Problem:
Present the items from the first line through the line containing "(x=683, y=576)", inclusive, as a Markdown table with the columns Row and Line. Omit blank lines.

Data records
-- START --

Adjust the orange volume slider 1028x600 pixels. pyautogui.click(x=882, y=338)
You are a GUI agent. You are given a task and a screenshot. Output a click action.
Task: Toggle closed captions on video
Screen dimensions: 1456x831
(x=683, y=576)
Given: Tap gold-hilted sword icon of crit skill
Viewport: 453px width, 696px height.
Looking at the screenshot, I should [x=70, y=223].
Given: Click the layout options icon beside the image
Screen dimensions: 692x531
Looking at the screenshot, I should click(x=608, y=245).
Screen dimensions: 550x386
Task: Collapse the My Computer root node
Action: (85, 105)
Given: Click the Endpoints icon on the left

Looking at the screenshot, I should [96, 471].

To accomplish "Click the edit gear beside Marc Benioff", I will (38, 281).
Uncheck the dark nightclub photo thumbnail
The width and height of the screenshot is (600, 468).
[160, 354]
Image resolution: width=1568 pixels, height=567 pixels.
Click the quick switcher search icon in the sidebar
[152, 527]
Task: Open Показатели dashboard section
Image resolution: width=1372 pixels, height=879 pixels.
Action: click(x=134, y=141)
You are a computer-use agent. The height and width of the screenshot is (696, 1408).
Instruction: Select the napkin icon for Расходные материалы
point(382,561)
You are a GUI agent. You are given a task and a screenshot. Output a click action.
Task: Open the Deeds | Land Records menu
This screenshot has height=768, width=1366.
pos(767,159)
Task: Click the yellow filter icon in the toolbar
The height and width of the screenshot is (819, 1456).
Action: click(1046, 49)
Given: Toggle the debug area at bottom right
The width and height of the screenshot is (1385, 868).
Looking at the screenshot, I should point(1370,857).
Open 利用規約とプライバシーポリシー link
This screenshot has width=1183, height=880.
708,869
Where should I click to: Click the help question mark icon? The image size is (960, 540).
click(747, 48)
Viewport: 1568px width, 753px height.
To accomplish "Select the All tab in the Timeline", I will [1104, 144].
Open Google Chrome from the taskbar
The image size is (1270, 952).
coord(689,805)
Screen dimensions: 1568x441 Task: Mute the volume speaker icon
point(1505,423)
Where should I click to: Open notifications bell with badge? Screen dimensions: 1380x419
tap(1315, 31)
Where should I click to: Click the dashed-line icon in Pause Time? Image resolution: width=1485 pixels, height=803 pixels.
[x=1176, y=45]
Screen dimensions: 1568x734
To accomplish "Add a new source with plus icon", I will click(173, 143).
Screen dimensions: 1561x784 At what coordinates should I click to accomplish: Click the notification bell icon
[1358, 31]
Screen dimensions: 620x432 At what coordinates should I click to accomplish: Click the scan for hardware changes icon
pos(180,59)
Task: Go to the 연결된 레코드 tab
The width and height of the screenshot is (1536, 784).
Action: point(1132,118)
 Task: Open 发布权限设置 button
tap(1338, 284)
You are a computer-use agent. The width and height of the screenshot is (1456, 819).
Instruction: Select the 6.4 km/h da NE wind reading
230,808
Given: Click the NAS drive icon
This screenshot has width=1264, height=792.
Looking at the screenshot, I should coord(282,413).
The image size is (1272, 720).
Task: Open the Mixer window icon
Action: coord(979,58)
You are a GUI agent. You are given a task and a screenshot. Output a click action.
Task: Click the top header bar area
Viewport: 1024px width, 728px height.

-- END --

Answer to the task:
| Row | Line |
|---|---|
| 1 | Adjust the orange volume slider 1028x600 pixels. pyautogui.click(x=882, y=338) |
| 2 | You are a GUI agent. You are given a task and a screenshot. Output a click action. |
| 3 | Task: Toggle closed captions on video |
| 4 | Screen dimensions: 1456x831 |
| 5 | (x=683, y=576) |